Штурман отодвинул чашку, отказываясь от всех своих планов. «Не будем упорствовать, — сказал он себе. — Рассчитывать не на что. Вернемся в лагерь», Он поднялся.
— Вы уходите?
— Я и так засиделся, — сказал он. — Злоупотребил вашей любезностью. Я хотел нанести вам визит… Он подыскивал слово, которое не обидело бы ее.
— Вежливости?
— Скорее дружеский, и в знак признательности за ваш прием в тот вечер.
— Мне очень жаль, что вы уже уходите.
— Ничего не поделаешь. Так, пожалуй, лучше. Внезапно беспредельная грусть овладела им. «Слова, — подумал он, — они только обманывают и ранят пас…» Глупая бесполезная грусть, и он сам виноват, ведь он не сделал ничего, чтобы завоевать эту женщину.

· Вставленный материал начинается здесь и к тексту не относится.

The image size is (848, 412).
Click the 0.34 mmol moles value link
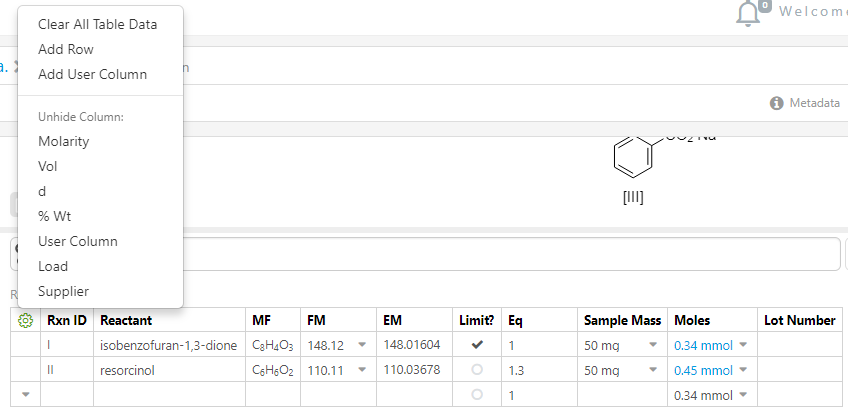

Чего он хотел — чтобы она загородила ему дорогу, упала к его ногам? Будь он чуточку терпеливей, он выиграл бы время, а выиграй он время, все было бы в порядке. Прежде всего нужно стараться дожить до мира, не дать себя убить накануне. В любви тоже ничто не потеряно окончательно, раз можно снова увидеться. Но его охватило вдруг бесконечное равнодушие к самому себе. К своей жизни, к своему счастью. Сегодня вечером он примет снотворное и пораньше ляжет в постель, чтобы забыть об этом приключении, о самолетах, которые сотрясают небесные своды, о новых вылетах с незнакомым экипажем, о ночах, наполненных гудением эскадрилий, вылетающих и возвращающихся, о жизни в изгнании, о пустых спорах с товарищами в баре, о новостях, услышанных по радио, о дурном настроении командира базы и о первых холодах, предвестниках наступающей зимы. Пока война не кончена, лучше никуда больше не выходить с базы и не искать ни женского тепла, ни тепла домашнего очага.